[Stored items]
********************

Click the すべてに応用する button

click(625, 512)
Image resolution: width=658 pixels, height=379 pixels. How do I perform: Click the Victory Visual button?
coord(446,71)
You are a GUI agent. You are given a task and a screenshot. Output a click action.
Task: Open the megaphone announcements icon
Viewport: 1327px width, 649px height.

********************

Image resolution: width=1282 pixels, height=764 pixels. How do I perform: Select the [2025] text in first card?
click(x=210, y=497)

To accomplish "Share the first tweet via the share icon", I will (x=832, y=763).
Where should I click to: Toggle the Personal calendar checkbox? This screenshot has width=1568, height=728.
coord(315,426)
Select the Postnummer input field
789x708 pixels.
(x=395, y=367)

********************

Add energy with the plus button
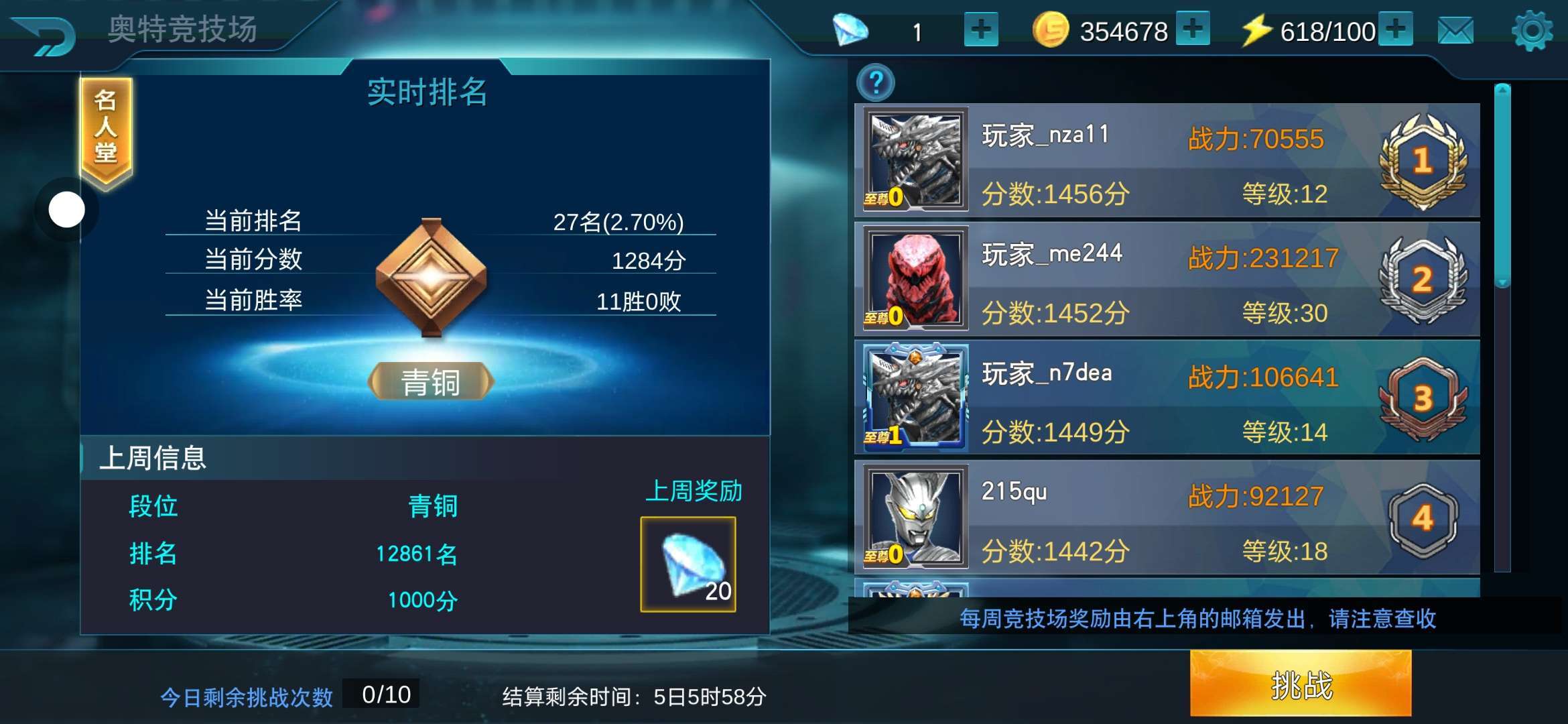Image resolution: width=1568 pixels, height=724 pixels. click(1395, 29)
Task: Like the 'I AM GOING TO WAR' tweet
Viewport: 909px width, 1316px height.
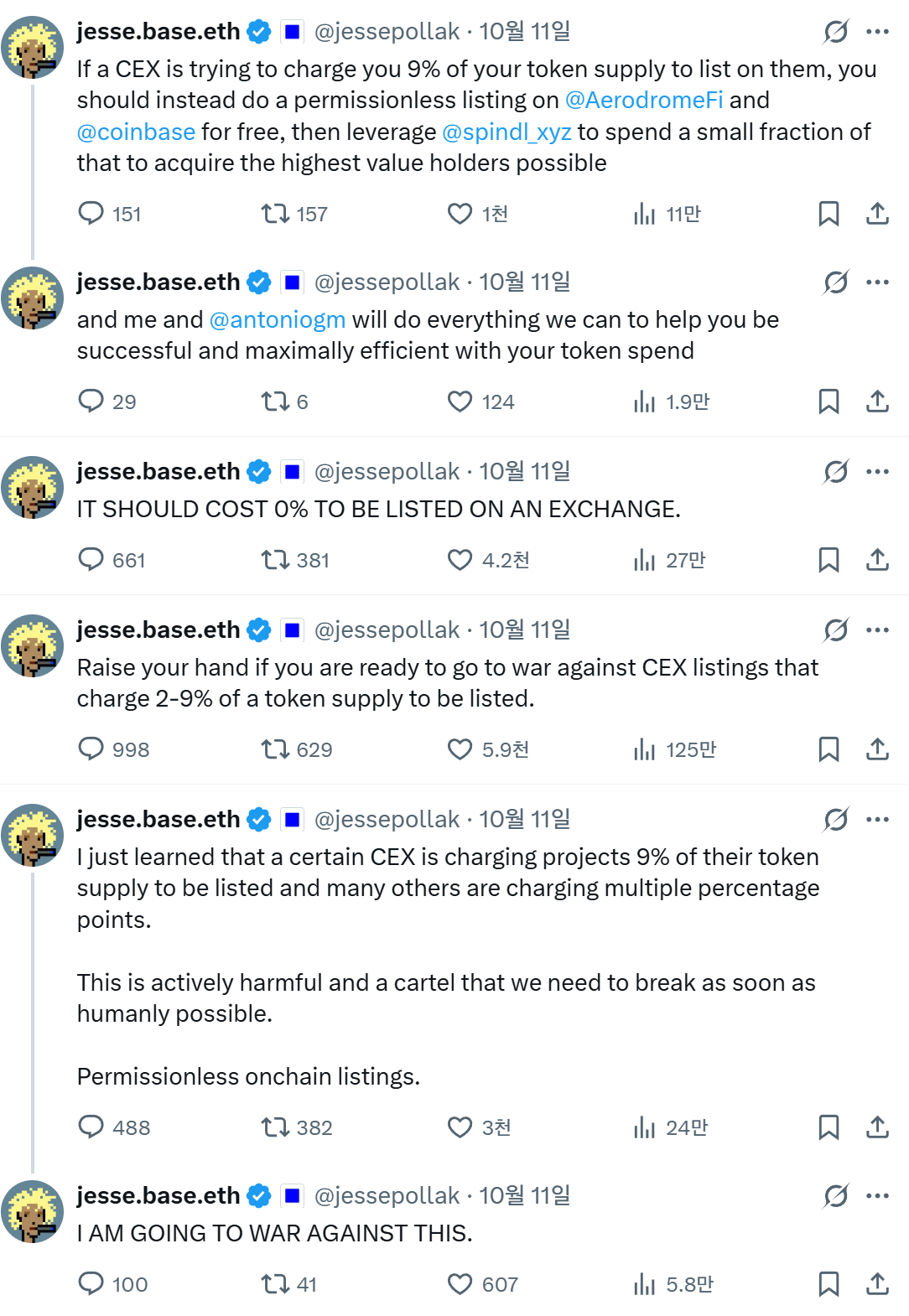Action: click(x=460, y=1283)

********************

#### [Assignment]
Filter the entries down to the lines with the word "tweet" in them.

#### [Solution to this exercise]
To accomplish "Share the first tweet via the share icon", I will (x=832, y=763).
Task: Like the 'I AM GOING TO WAR' tweet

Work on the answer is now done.